Fallece el director Lee Tamahori a los 75 años

Hijo de un maorí y una inglesa, Lee Tamahori nació en Wellington en 1950, en una tierra partida entre el mito y la modernidad. Desde joven entendió que el conflicto podía ser belleza y que la cámara sería su forma de ordenar el caos. Trabajó en publicidad durante años, construyendo un lenguaje visual preciso, elegante y a la vez visceral. Pero su verdadera voz surgió cuando el cine lo llevó a narrar la violencia de lo cotidiano, la fractura de una cultura y la supervivencia de la identidad.

En 1994, con Once Were Warriors, Tamahori lanzó un grito que resonó más allá de Nueva Zelanda. Aquella historia de una familia maorí devastada por la pobreza y la violencia doméstica no solo fue una denuncia social; fue una exorcización colectiva. Mostró a un país enfrentado a su propio reflejo: hombres dominados por la frustración, mujeres condenadas a resistir, hijos que aprenden el miedo antes que la ternura. Con esa película, Tamahori no solo inauguró una nueva era para el cine neozelandés, sino que también reveló su credo artístico: filmar era una forma de purificación.

DieAnother Day
Cortesía de MGM

Hollywood llegó inevitablemente. Mulholland Falls, The Edge y Along Came a Spider le permitieron explorar la maquinaria narrativa de los grandes estudios, pero siempre desde un lugar incómodo: el de quien no pertenece del todo. En Die Another Day, su incursión en la saga Bond, dejó ver que incluso dentro del espectáculo más rígido podía latir un gesto personal. El glamour, la acción y el exceso convivían con una mirada descreída, casi amarga, sobre el poder y la máscara. Detrás del espectáculo, Tamahori seguía preguntándose por la fragilidad del hombre frente a su propia violencia.

The Devil’s Double
Cortesía de Lionsgate

Su carrera fue una sucesión de ascensos y caídas. En 2006, un episodio en Los Ángeles, cuando fue arrestado por ofrecer servicios sexuales vestido de mujer, convirtió su nombre en motivo de escarnio. Aquella humillación pública, amplificada por los tabloides, marcó un punto de quiebre. Pero no fue un final, sino otra mutación. Tamahori volvió a filmar con una urgencia nueva, sin miedo al ridículo ni a la incomodidad. The Devil’s Double fue su espejo más crudo: una historia sobre el doble de Uday Hussein, donde el poder se confunde con la podredumbre moral. En ella se proyectaba el propio Tamahori, un hombre que había vivido ambas caras del sistema: la gloria y la condena.

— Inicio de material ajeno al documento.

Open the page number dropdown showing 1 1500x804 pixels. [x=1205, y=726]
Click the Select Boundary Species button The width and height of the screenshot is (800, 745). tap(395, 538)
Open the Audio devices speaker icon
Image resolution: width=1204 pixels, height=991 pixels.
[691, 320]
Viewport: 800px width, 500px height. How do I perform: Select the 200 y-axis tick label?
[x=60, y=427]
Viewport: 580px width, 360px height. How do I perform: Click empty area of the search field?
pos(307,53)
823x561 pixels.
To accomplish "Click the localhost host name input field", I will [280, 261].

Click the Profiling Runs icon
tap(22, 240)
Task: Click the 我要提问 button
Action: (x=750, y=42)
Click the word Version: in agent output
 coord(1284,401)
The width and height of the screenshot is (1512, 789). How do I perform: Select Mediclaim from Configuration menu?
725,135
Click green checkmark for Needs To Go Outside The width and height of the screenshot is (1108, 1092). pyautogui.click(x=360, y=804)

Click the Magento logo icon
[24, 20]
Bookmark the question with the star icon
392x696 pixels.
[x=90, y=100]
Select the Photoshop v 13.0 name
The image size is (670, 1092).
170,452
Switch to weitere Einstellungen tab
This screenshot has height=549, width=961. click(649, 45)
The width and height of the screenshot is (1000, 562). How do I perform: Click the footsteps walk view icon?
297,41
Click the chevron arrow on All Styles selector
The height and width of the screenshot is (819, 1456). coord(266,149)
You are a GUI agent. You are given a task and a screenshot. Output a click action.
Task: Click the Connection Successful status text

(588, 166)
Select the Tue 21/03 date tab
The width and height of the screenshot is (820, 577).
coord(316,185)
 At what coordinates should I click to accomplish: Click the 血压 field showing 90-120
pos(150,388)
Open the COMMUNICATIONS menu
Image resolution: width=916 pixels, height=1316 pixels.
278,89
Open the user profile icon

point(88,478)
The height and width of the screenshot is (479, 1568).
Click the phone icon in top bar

Los últimos años lo devolvieron a sus raíces. Mahana y The Convert fueron películas de reconciliación: menos furiosas, más contemplativas, pero igualmente comprometidas con la idea de identidad como territorio en disputa. El paisaje neozelandés volvió a ser el gran protagonista: la tierra como memoria, como redención y como silencio que cura. En esos filmes, el director parecía reconciliarse consigo mismo, con el país que lo formó y lo expulsó, con el cine que lo coronó y lo desgastó.

Tamahori fue un cineasta que habitó la contradicción. Un autor que se aventuró en el mainstream sin perder su acento, el narrador de la violencia que buscaba el perdón, el hombre que hizo del escándalo una anécdota más en su biografía de superviviente. Su obra, irregular pero siempre intensa, le pertenece tanto al realismo social como al mito, tanto al clasicismo del relato como a la furia de lo instintivo.

Murió en paz, pero su cine sigue ardiendo. Porque lo suyo nunca fue contar historias, sino exorcizarlas. Cada plano de Once Were Warriors o The Devil’s Double recuerda que la cámara, para Tamahori, no era un instrumento de observación, sino un arma, una forma de mirar el mundo sin apartar la vista del dolor. Y esa, en el fondo, es la definición más pura del cine.